Stored items from a collection:

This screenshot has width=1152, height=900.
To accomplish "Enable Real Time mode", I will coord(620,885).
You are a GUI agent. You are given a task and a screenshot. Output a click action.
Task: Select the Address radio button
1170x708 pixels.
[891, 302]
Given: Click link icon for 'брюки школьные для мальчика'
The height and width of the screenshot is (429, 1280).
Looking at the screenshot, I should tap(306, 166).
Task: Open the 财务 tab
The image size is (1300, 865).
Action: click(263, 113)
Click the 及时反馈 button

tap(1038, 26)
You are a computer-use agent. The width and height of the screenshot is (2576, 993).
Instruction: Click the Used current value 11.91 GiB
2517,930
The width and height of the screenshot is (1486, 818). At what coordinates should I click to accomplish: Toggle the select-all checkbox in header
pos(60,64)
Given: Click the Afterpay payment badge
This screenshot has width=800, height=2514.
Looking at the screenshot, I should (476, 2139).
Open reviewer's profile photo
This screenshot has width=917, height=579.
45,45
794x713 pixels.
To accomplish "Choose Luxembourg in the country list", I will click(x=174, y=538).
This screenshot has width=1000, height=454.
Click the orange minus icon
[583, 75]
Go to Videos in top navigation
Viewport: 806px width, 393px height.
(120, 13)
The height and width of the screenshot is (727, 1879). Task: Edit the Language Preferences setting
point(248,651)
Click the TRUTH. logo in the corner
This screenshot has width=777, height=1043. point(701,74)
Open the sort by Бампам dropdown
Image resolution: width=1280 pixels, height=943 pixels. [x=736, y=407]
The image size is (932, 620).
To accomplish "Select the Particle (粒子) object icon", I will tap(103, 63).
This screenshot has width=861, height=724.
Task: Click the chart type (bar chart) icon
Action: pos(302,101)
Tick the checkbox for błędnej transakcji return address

Work to complete>
Where the line containing "The height and width of the screenshot is (429, 1280)." appears, start copying, and go on exactly through the last line of the data.

Output of the task>
The height and width of the screenshot is (429, 1280).
Looking at the screenshot, I should tap(306, 166).
Task: Open the 财务 tab
The image size is (1300, 865).
Action: click(263, 113)
Click the 及时反馈 button

tap(1038, 26)
You are a computer-use agent. The width and height of the screenshot is (2576, 993).
Instruction: Click the Used current value 11.91 GiB
2517,930
The width and height of the screenshot is (1486, 818). At what coordinates should I click to accomplish: Toggle the select-all checkbox in header
pos(60,64)
Given: Click the Afterpay payment badge
This screenshot has width=800, height=2514.
Looking at the screenshot, I should (476, 2139).
Open reviewer's profile photo
This screenshot has width=917, height=579.
45,45
794x713 pixels.
To accomplish "Choose Luxembourg in the country list", I will click(x=174, y=538).
This screenshot has width=1000, height=454.
Click the orange minus icon
[583, 75]
Go to Videos in top navigation
Viewport: 806px width, 393px height.
(120, 13)
The height and width of the screenshot is (727, 1879). Task: Edit the Language Preferences setting
point(248,651)
Click the TRUTH. logo in the corner
This screenshot has width=777, height=1043. point(701,74)
Open the sort by Бампам dropdown
Image resolution: width=1280 pixels, height=943 pixels. [x=736, y=407]
The image size is (932, 620).
To accomplish "Select the Particle (粒子) object icon", I will tap(103, 63).
This screenshot has width=861, height=724.
Task: Click the chart type (bar chart) icon
Action: pos(302,101)
Tick the checkbox for błędnej transakcji return address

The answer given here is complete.